• Task statement: Copy word for word the line containing "Open the extensions puzzle icon" together with all lines following it to the end of the listing below, without the pictures.
-- Data in this exercise follows --
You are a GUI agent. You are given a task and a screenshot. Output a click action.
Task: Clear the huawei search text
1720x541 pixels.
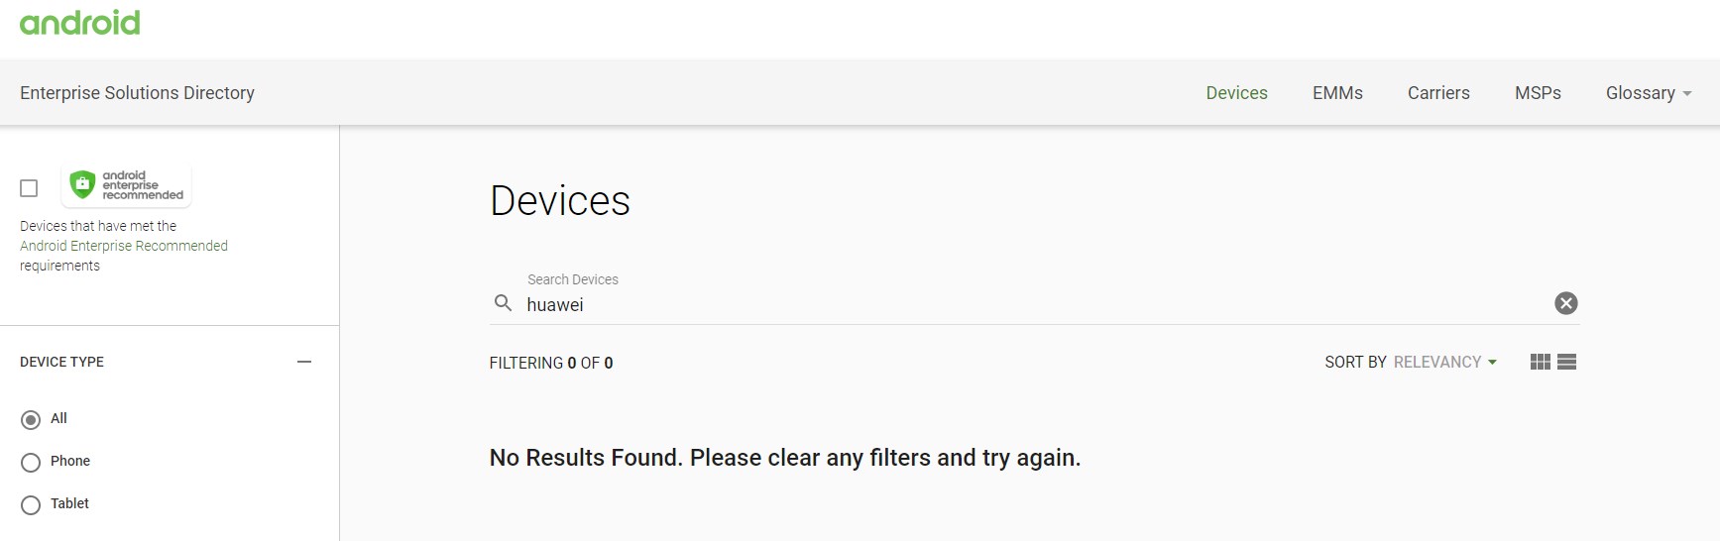point(1565,303)
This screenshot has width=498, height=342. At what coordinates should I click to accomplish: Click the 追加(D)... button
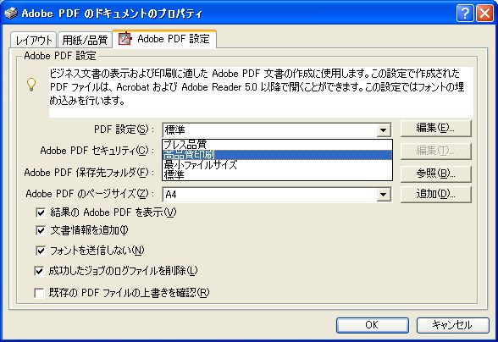(435, 194)
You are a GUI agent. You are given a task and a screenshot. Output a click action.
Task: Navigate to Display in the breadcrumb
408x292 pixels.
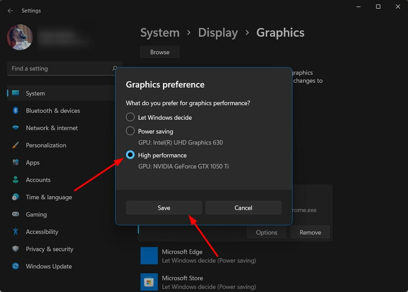coord(218,33)
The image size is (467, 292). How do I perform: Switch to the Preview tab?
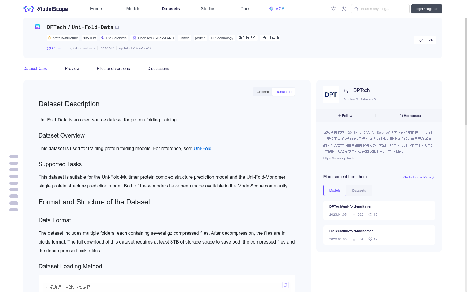pyautogui.click(x=72, y=69)
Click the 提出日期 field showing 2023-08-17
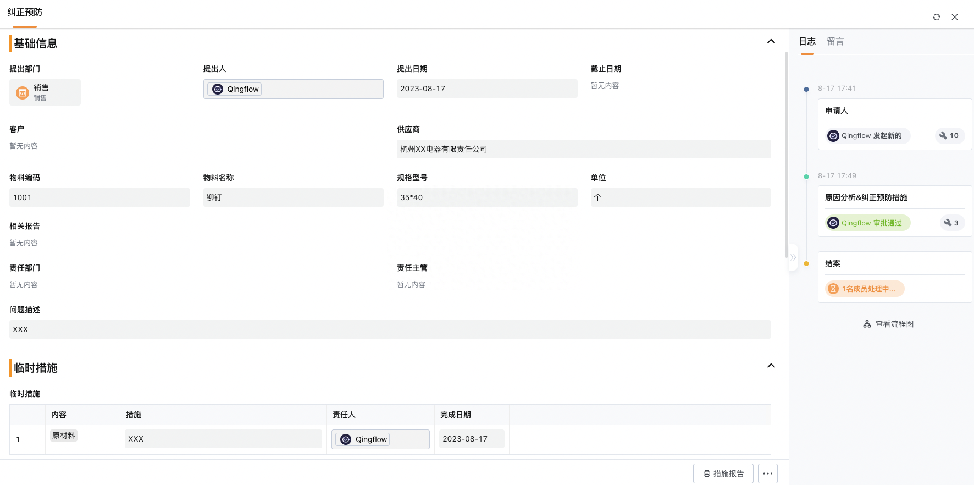Image resolution: width=974 pixels, height=485 pixels. [487, 89]
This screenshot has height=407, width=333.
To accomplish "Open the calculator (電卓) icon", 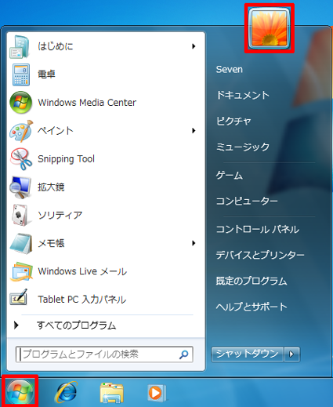I will coord(21,74).
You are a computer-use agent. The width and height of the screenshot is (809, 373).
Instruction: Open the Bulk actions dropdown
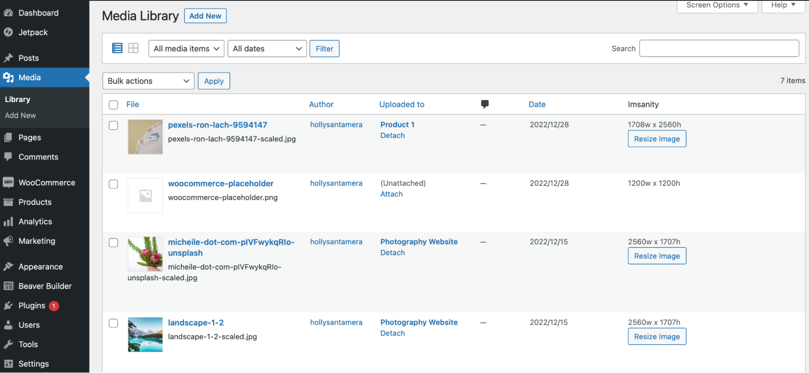[x=148, y=81]
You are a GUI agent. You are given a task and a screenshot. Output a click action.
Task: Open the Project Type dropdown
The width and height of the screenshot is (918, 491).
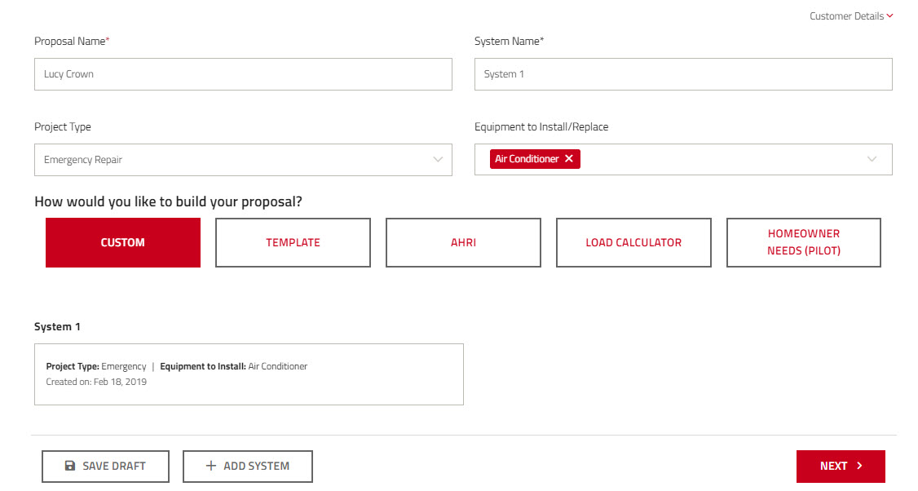tap(438, 160)
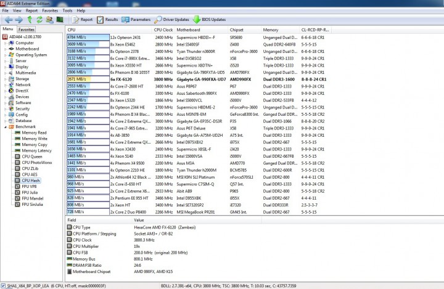Screen dimensions: 444x289
Task: Select the highlighted 2671 MB/s FX-6120 bar
Action: [88, 79]
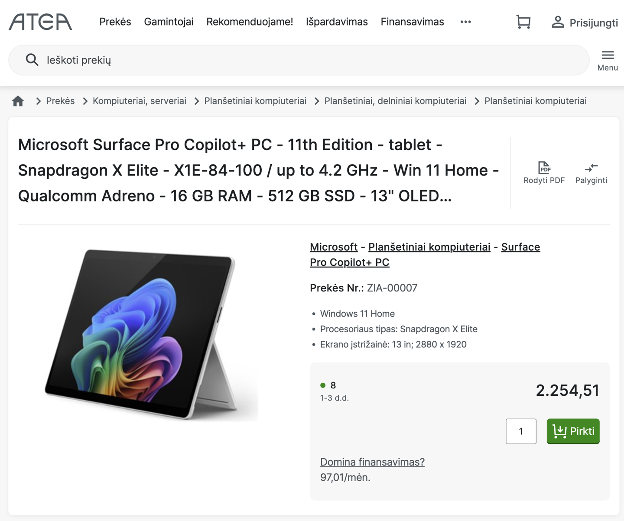This screenshot has width=624, height=521.
Task: Open the Domina finansavimas? link
Action: click(x=372, y=462)
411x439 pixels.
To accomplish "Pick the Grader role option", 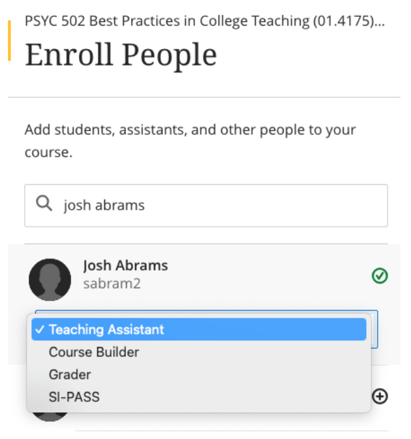I will (70, 374).
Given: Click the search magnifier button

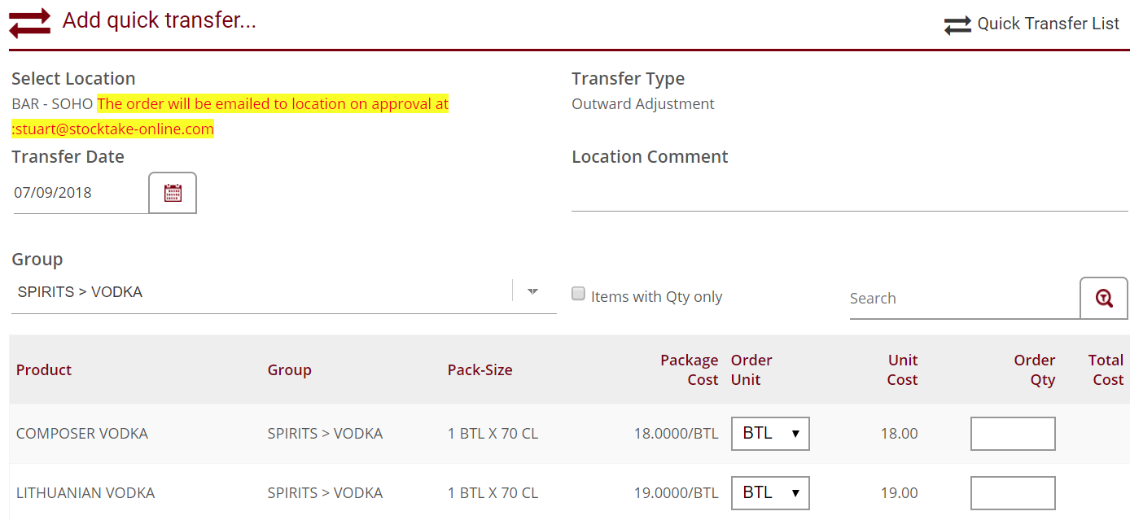Looking at the screenshot, I should 1103,298.
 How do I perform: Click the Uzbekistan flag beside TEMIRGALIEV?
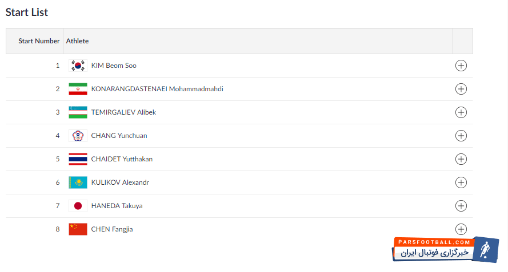[x=78, y=112]
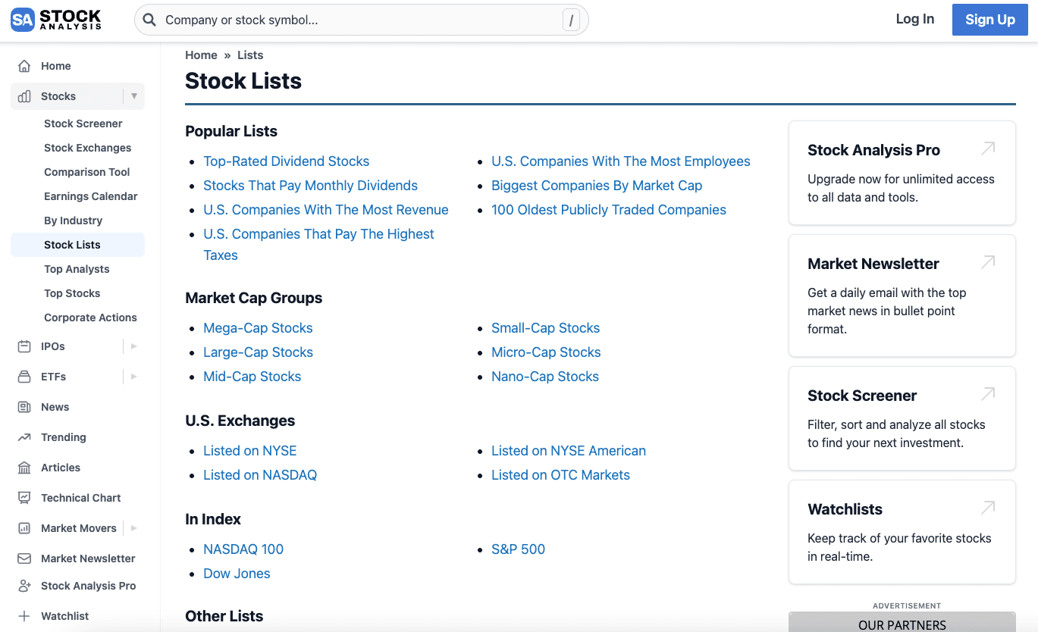Open Stock Screener from the sidebar
The height and width of the screenshot is (632, 1038).
tap(83, 123)
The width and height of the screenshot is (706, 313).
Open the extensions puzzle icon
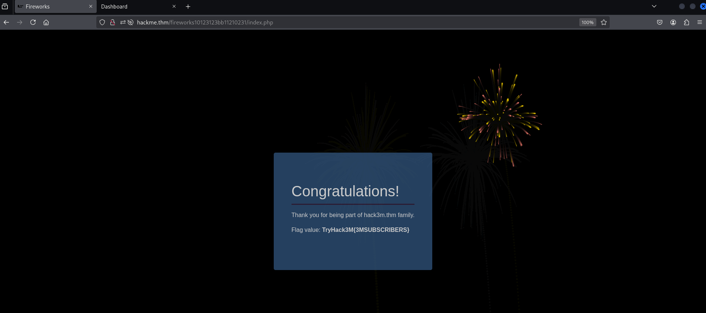pos(686,22)
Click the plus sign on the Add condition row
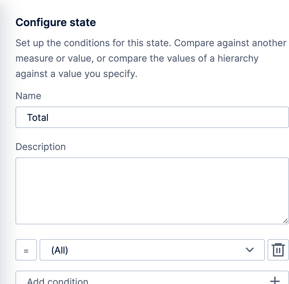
-- Data in this exercise concluded --
• Answer section:
Open the extensions puzzle icon
pos(686,22)
Click the plus sign on the Add condition row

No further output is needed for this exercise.